The road heading towards Durovernum Cantiacorum was virtually completed, and the final stages were being overseen by Felix and Chrestus. Felix had come with them as an apprentice surveyor to Cleon, and Chrestus as an apprentice engineer to Graptus, but now they were experienced enough to work as a team on their own, leaving Graptus and Cleon to return and put the finishing touches to the road at this end. It had branched off from the North/South route just south-west of their HQ, and run more or less easterly, following the ridges and easy ground. The sea was quite shallow just off the coast to the south-east, but there were plenty of deeper inlets and river channels that could be used to bring ships in, so they could be loaded up with the smelted iron and to offload food and supplies. Graptus had built his practice tunnel down to the nearest one of these inlets, which came to within a couple miles of their headquarters, starting from the vault. He’d added store rooms at the far end, so that supplies could off-loaded and stowed away quickly, then brought up to be used as needed. Once he knew what Graptus was up to Cleon had stopped wondering if the rain had driven his friend mad and thrown himself into the project with enthusiasm, finding the best places for ventilation shafts and plotting the course of the tunnel down to a good landing place.
Now that it was completed it seemed a shame that they would be abandoning it so soon, but there wasn’t much work left here to do, and their orders had been to return to Rome as soon as the network of roads was completed, leaving the iron workers to carry on as before. Both of them indulged themselves with imagining the riches that would be theirs if the Emperor approved of their idea and employed them to design and build his new villa. I might even be able to build myself a bigger house, Graptus thought, with a bigger rose garden. A proper bath house would be lovely too…his daydream was just getting interesting, imagining what mosaics he would commission for the main rooms of his house when he was brought back to reality by Cleon making a noise. As he looked across at his old friend it became obvious what Cleon was daydreaming about – cake. Lots and lots of cake.
Several hours later and Japp’s head was spinning from the speed at which the investigation had been taken out of his hands. There had been barely enough time to plan how they were going to discreetly keep in touch with other before the room had flooded with the specialist Major Incident Team who had been drafted in as soon as the potential bomb threat had been discovered. DI Bacon had been allocated to the team identifying and searching potential bomb targets, Sgt. Nickerson was with the door-to-door interview team, Sgt McKeown had been sent up to Yorkshire with the DI who was going to interview the retired tenant farmer, and PC Spencer had joined the team gathering CCTV evidence. Even though good operational reasons had been given for each of the decisions, Japp couldn’t help feeling like they were being treated as a gaggle of naughty school children needing to be separated in class for causing trouble. He’d worked on enough major incidents to know that they operated as a more or less self-contained team, going where they were needed and using local officers on an as needed basis, but even so it felt like the rug was being pulled from under his feet. His feelings of being unwanted were compounded by the fact that back in London he would have known dozens of the other officers on the team, and would have fitted in neatly as he had done so many times before, whereas here in Kent he was very much an outsider.

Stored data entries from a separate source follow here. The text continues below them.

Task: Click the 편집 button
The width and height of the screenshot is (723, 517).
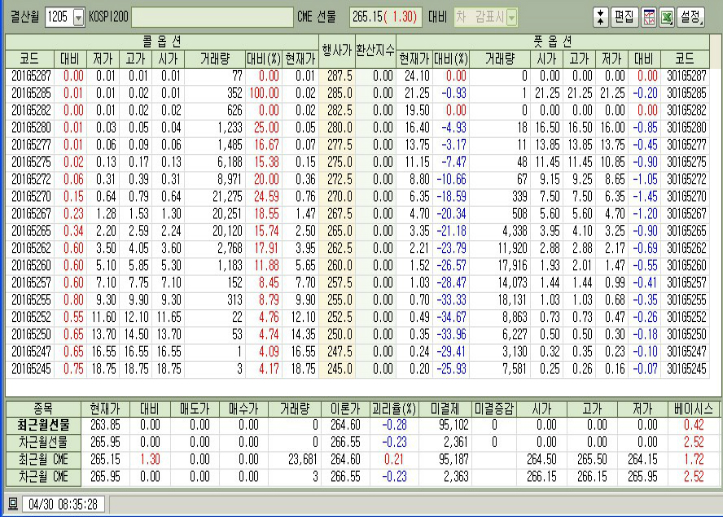Action: coord(623,17)
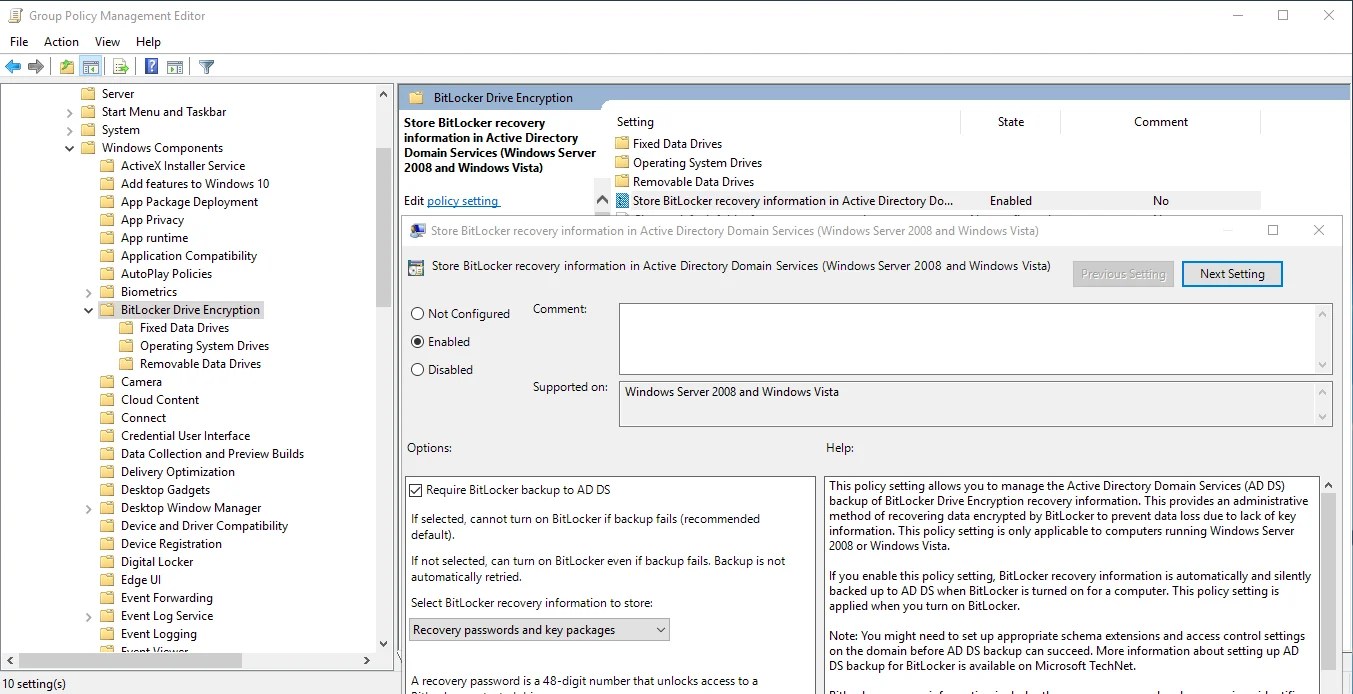Open the BitLocker recovery information dropdown
The image size is (1353, 694).
pyautogui.click(x=660, y=629)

He looked over at DI Bacon who was deep in discussion with her new team already, poring over maps and lists of potential targets for terrorism. She looked like she was throwing herself into her new task with complete dedication, and Japp realised that he was in danger of reacting like a child throwing a tantrum because he’d lost his favourite toy. With a sigh he decided to get over himself and get on with the job in hand; this was not the place to be wasting time sulking or throwing a wobbly. Japp’s own role was, initially, to shadow and update the Senior Investigating Officer on what they already knew. This turned out to be not the dreaded Greene but the usual head of the Kent MIT, Detective Superintendent Jeremy Watkins. It appeared that Greene had been unsuccessful in taking charge after all. Sarah Bacon had looked surprised, but pleased, when Watkins had swept in, and after a few minutes Japp could see why. Where Greene was gruff, grumpy and determined to find fault with everything, Watkins seemed much easier to get on with.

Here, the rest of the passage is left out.